Source material
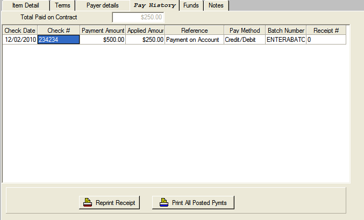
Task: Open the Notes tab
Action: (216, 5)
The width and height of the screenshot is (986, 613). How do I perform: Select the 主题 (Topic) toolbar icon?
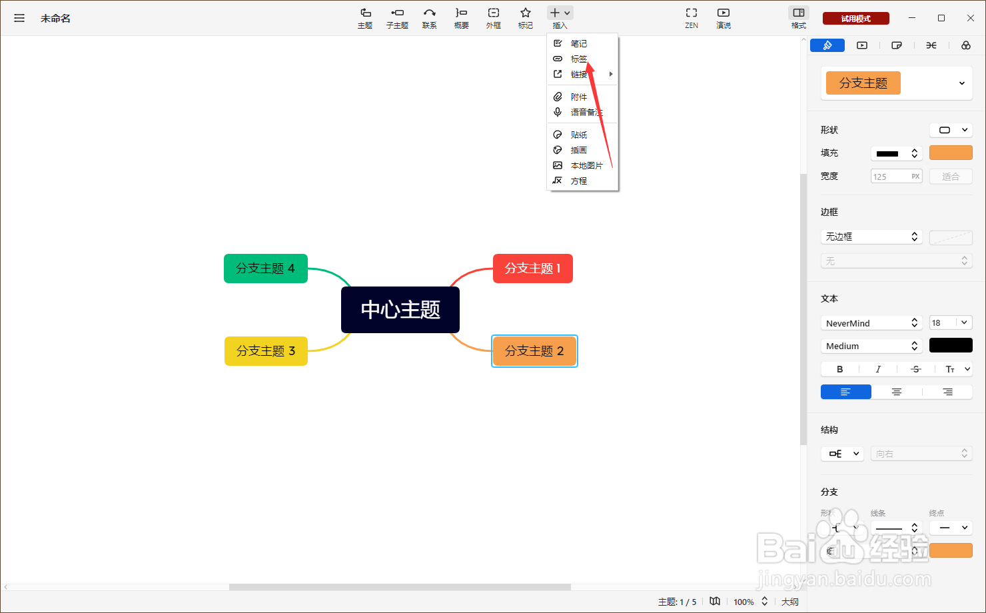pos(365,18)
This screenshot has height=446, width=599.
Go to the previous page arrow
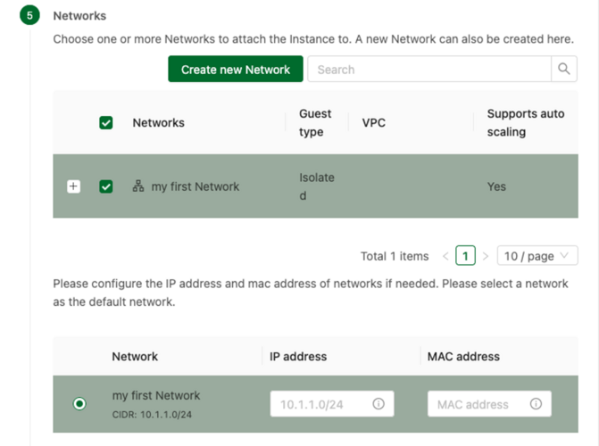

To do
Would you please write out exactly the lines between the line containing "The width and" and the last line of the listing above, inclusive, without pictures?

Response to this exercise
The width and height of the screenshot is (986, 613). How do I perform: Select the 主题 (Topic) toolbar icon?
pos(365,18)
This screenshot has height=446, width=599.
Go to the previous page arrow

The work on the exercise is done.